Selasa, 02 September 2014

MENUNGGU ITU MENYEBALKAN

Menunggu adalah hal yang menyebalkan. Setidaknya untuk sebagian orang, termasuk saya. 

Pagi itu, saya janjian sama teman untuk menitipkan barang dagangan yang akan dijual di Car Free Day Bungkul. Kami janjian pukul 06.00. Lewat beberapa menit saya sampai di lokasi. Coba membuka handphone masih belum ada balasan. Parahnya, handphone yang saya bawa keduanya lowbath. Walhasil saya harus menunggu dengan harap-harap cemas. 

Mengenakan bebidol coklat sambil duduk di atas motor di pinggir jalan. Sesekali melirik kaca spion di kiri dan kanan, berharap muncul sosok yang saya tunggu. Sepertinya tiga puluh menit lebih saya menunggu. 

Sempat terlintas ingin meninggalkan saja saat menunggu. Namun, tiba-tiba muncul pemahaman "Ayo belajar sabar!" Akhirnya, saya pun memutuskan untuk menunggu. 

Entahlah pagi itu saya kuat sekali ingin menunggu. Rasanya seperti merindukan perjuangan mengalahkan ego. Sambil memasukkan beberapa pikiran positif yang ternyata memang membuat hati lebih nyaman. 

Saya memiliki kepribadian ekstrovert - melankolis. Saat bersama orang lain, saya "tampak" rame dan menyenangkan. Namun, berbeda ketika sendiri. Sebetulnya, saya tipe orang yang suka berbicara dengan diri sendiri. Belakangan, baru saya ketahui itu istilah lain dari muhasabah. 

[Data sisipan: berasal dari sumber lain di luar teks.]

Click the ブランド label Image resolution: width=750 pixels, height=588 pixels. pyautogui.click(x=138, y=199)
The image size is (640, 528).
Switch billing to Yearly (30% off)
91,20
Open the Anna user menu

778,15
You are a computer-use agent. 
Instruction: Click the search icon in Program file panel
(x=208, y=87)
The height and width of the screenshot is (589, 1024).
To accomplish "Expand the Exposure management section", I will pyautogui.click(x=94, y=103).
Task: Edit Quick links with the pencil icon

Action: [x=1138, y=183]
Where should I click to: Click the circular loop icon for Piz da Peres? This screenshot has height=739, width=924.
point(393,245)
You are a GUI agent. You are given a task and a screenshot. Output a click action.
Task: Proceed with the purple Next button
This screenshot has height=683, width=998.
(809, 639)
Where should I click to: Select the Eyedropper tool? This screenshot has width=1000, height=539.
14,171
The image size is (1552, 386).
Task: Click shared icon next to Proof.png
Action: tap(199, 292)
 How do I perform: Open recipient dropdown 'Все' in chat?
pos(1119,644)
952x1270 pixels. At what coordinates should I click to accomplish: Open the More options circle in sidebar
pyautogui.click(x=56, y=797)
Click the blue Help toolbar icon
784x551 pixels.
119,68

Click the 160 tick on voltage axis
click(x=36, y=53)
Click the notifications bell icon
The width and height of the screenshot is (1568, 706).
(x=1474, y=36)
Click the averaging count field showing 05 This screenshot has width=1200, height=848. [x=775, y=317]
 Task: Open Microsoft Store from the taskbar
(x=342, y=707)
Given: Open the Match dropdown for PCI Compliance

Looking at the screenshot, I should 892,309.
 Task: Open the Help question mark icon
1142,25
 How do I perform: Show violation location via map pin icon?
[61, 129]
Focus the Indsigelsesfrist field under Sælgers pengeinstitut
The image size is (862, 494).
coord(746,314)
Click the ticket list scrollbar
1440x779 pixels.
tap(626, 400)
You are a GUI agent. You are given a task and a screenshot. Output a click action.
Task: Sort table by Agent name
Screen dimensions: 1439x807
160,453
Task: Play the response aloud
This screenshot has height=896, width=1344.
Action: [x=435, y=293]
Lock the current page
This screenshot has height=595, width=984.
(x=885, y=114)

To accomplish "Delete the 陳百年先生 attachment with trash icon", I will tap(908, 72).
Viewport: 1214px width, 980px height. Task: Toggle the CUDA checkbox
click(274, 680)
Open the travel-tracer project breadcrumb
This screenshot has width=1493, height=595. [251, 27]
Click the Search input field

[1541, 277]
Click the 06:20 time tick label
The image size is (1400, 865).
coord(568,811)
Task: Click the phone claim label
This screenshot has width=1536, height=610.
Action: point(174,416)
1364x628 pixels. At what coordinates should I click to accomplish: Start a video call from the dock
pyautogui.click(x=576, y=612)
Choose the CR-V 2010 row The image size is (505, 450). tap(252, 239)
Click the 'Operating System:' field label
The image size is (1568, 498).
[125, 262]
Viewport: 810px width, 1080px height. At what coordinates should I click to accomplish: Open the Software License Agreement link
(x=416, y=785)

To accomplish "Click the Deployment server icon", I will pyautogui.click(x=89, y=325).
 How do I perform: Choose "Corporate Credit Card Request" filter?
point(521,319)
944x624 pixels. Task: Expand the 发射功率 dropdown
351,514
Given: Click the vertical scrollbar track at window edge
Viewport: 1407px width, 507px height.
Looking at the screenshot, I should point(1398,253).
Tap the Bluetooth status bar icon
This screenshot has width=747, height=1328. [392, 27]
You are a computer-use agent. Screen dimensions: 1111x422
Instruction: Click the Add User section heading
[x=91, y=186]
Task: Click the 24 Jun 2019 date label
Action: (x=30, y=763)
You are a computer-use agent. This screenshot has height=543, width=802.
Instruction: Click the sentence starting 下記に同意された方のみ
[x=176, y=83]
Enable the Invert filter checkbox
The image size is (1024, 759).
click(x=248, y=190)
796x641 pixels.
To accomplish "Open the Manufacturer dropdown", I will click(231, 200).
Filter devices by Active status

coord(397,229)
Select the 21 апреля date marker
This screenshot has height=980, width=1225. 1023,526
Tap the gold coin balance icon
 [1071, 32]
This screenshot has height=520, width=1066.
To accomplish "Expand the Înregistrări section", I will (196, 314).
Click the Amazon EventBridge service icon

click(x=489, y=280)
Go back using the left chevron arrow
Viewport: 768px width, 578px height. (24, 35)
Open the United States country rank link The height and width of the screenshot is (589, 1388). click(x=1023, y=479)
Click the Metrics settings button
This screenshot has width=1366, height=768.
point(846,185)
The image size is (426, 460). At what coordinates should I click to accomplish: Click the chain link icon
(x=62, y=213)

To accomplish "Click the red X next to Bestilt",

Seringkali saat sendiri, saya putar ulang kembali film yang telah lalu. Bila timbul gelisah atau rasa tak enak, itu artinya saya melakukan kesalahan. Astaghfirullah...

Saya juga tipe pemikir. Segala hal yang saya pikir, mudah sekali bercabang. Belum tuntas pada satu hal, fokus saya sudah bercabang lagi.  Terkadang saya kewalahan juga menghadapinya. Salah satu kelebihan orang ekstrovert, ide kreatifnya selalu jalan.

Namun, seringkali saya merasa iri dengan orang yang pemikirannya sederhana saja. Menjalani segala hal dengan mengalir begitu saja. Teman saya bilang kalau saya tipikal orang yang detail.  Segala hal dipikirkan kemungkinan apa yang akan terjadi.

Kembali pada topik menunggu. Saat menunggu, saya memiliki beberapa waktu untuk tidak terikat pada rutinitas. Saat bepergian saya suka membawa tas dan menyimpan buku di dalamnya. Sebuah hadits bilang, "Sebaik-baiknya teman menunggu adalah buku yang dibaca".

Saat menunggu itulah, saya bebas bermuhasabah. Merenungkan sejenak apa yang sudah saya lalui. Saya merasa itulah waktu ter-romantis untuk bermesraan denganNya. Lambat laun saya memiliki kebiasaan mengajak Allah berdialog. Secara zahir memang tampak seperti dialog satu arah. Tapi, setelahnya saya selalu merasakan kelegaan bahkan jawaban berupa solusi yang melintas dalam pikiran saya. Allah, terima kasih telah menumbuhkan kepekaan dalam diri ini.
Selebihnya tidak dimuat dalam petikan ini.